▶ **Your task**: Write out these data exactly as they are, beginning at the line that contains "Task: Open the Авторы, книги menu item" and continuing through the last line of the data.

▶ **Extracted material**:

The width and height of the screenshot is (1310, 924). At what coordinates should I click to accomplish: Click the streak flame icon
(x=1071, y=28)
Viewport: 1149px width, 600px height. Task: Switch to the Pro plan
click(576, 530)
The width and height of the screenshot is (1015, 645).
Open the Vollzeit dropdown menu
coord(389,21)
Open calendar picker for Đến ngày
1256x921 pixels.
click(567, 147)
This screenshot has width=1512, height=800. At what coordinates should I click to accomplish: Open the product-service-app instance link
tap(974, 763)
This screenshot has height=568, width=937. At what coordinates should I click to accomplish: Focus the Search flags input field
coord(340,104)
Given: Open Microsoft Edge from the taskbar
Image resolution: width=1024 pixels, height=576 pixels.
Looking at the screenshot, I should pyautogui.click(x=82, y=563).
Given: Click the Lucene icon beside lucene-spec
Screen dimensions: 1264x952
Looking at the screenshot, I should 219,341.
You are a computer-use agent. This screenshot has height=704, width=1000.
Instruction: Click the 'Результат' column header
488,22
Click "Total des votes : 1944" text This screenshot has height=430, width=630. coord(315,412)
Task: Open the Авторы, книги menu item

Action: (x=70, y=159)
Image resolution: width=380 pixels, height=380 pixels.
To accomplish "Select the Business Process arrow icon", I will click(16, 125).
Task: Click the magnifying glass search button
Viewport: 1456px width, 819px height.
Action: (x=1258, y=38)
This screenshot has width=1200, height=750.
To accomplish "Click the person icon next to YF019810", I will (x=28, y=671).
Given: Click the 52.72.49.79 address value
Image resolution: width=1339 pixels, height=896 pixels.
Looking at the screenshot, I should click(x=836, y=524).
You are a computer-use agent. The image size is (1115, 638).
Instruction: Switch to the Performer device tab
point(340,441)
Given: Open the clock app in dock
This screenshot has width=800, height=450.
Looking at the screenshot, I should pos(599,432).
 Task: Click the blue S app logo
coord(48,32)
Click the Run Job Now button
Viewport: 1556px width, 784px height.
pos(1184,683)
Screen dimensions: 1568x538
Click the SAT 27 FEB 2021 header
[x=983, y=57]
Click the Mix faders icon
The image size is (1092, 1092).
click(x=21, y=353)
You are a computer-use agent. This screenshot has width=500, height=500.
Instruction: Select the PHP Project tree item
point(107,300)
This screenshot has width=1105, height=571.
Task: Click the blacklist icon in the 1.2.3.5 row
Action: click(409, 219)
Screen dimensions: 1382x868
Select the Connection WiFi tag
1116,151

▶ **Complete response**:
Task: Open the Авторы, книги menu item

Action: (x=70, y=159)
Image resolution: width=380 pixels, height=380 pixels.
To accomplish "Select the Business Process arrow icon", I will click(16, 125).
Task: Click the magnifying glass search button
Viewport: 1456px width, 819px height.
Action: (x=1258, y=38)
This screenshot has width=1200, height=750.
To accomplish "Click the person icon next to YF019810", I will (x=28, y=671).
Given: Click the 52.72.49.79 address value
Image resolution: width=1339 pixels, height=896 pixels.
Looking at the screenshot, I should click(x=836, y=524).
You are a computer-use agent. The image size is (1115, 638).
Instruction: Switch to the Performer device tab
point(340,441)
Given: Open the clock app in dock
This screenshot has width=800, height=450.
Looking at the screenshot, I should pos(599,432).
 Task: Click the blue S app logo
coord(48,32)
Click the Run Job Now button
Viewport: 1556px width, 784px height.
pos(1184,683)
Screen dimensions: 1568x538
Click the SAT 27 FEB 2021 header
[x=983, y=57]
Click the Mix faders icon
The image size is (1092, 1092).
click(x=21, y=353)
You are a computer-use agent. This screenshot has width=500, height=500.
Instruction: Select the PHP Project tree item
point(107,300)
This screenshot has width=1105, height=571.
Task: Click the blacklist icon in the 1.2.3.5 row
Action: click(409, 219)
Screen dimensions: 1382x868
Select the Connection WiFi tag
1116,151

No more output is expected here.